Of course, the roots of Ukrainian identity run deeper. Stalin, furious with Ukrainians for resisting communist collectivization of agriculture in the 1930s, created a famine in which millions perished. The Holodomor (Ukrainian words for hunger and extermination) was recognized by many countries as a genocide. No wonder many Ukrainians are fiercely opposed to the power of the Kremlin.
The United States and Europe should have done more to deter Putin since 2014. But there is still time to send the Ukrainians additional lethal military aid, such as Javelin and Stinger missiles, so they can defend themselves better. They don’t ask us to do the work for them.
A prediction: Putin will not start a war during the Olympics, which are being held in the People’s Republic of China from February 4-20. He has too much respect and fear for Chinese President Xi Jinping.
If Putin unleashes the dogs of war, the sanctions should be massive, including cutting off Russian banks from the global economic system.
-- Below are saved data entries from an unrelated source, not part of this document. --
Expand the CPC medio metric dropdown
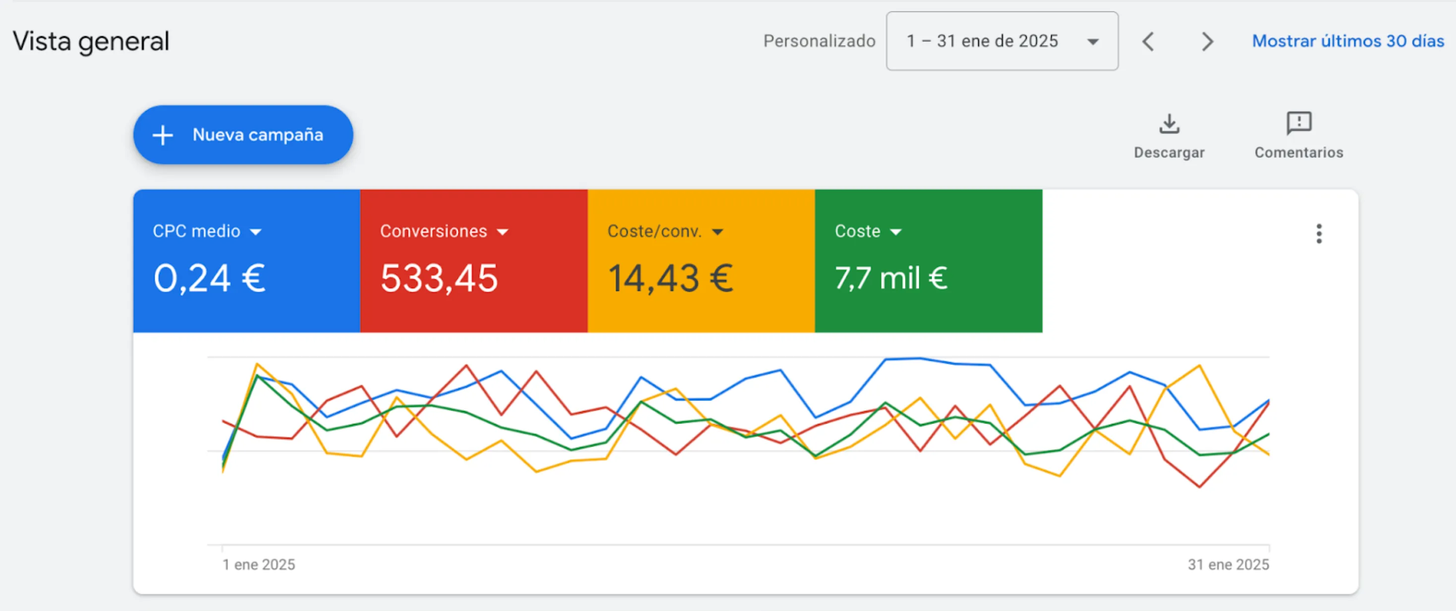Screen dimensions: 1456x611 point(255,232)
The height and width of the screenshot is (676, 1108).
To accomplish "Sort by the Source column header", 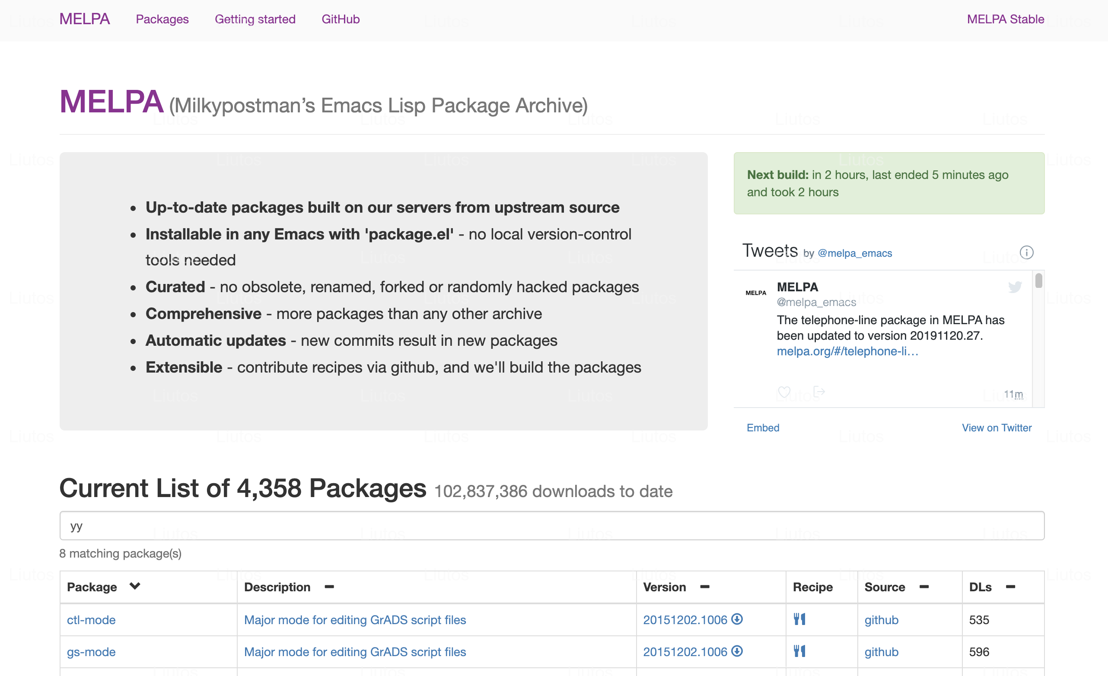I will tap(885, 587).
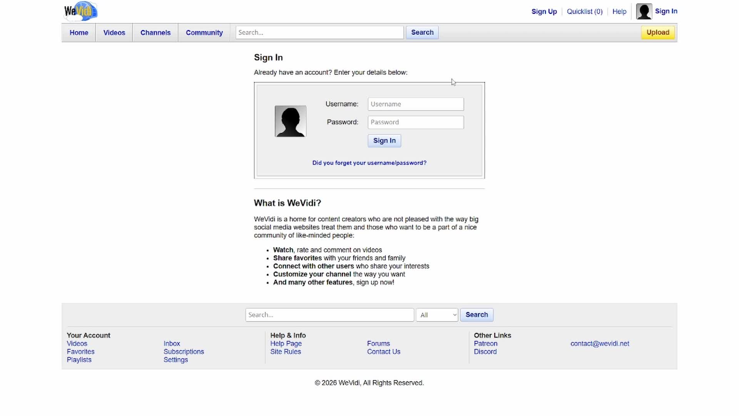Go to the Home page

tap(79, 32)
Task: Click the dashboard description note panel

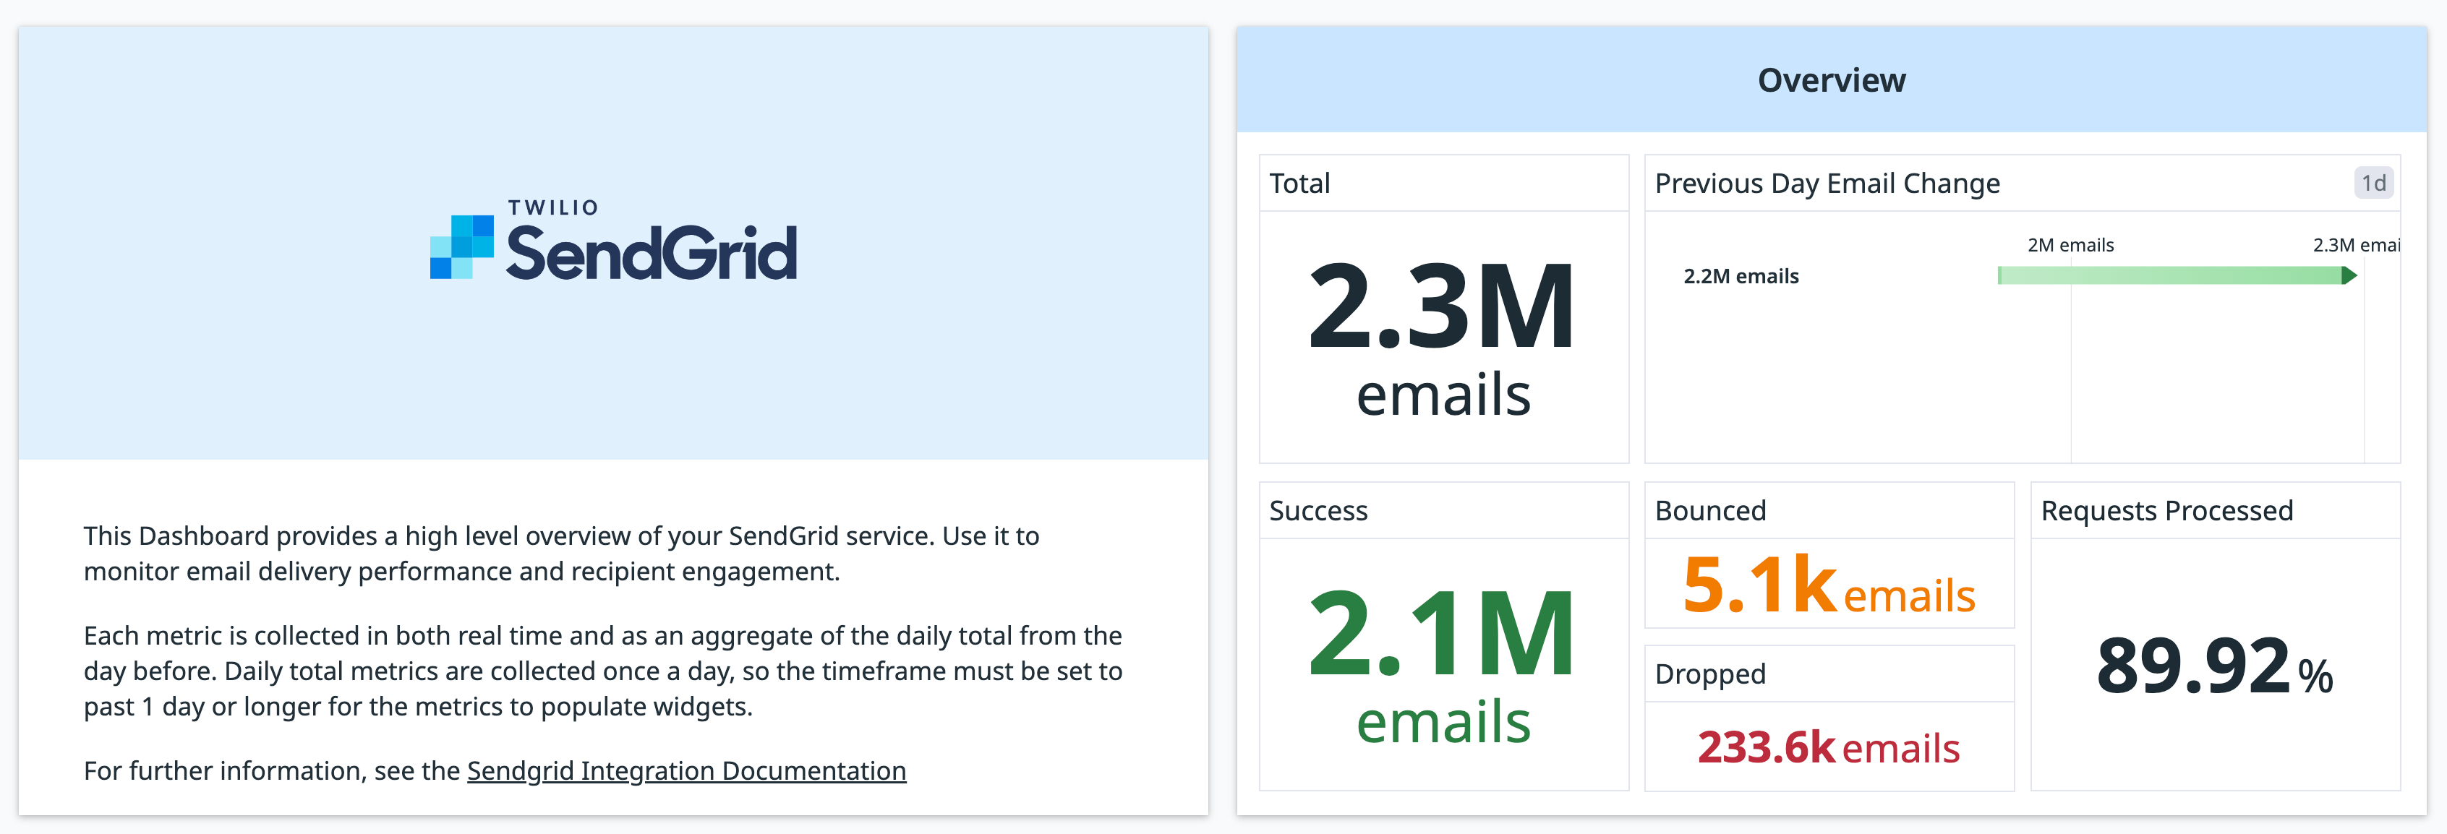Action: (613, 654)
Some analysts say Putin has gone too far to back down. Not necessarily. He can boast of having proven once again that Russia is a power to be reckoned with; that it revealed the disunity within NATO and the European Union (Germany being the weakest link); that he has miles to go and worlds to conquer before he sleeps. His most important political rivals can contradict him, but only from their prison cells.
There is another scenario that I want to expose today. Putin could decide to do what President Biden inadvertently advised: stage a “minor incursion.” In 2008, it didn’t take over all of Georgia. He cut off two provinces, Abkhazia and South Ossetia. As noted, six years later he severed Crimea from Ukraine.
He could send enough muscle to separate the beleaguered Donbass from Ukraine. Maybe add some more strategic territory (a land bridge to Crimea?) before agreeing to a ceasefire. Perhaps he would step up hybrid warfare to coerce Kiev into committing not to attempt to join or even cooperate with NATO. Perhaps he could use his KGB skills to organize the installation of a more flexible Ukrainian government, like that of Belarus.
American and European policymakers are setting precedents and teaching lessons. The leaders of China, Iran and North Korea are taking notes. The basic rules of the international order will either be strengthened or undermined. The consequences will extend far beyond Ukraine’s borders and deep into the future.
Clifford D. May is founder and chairman of the Foundation for Defense of Democracies and a columnist for The Washington Times.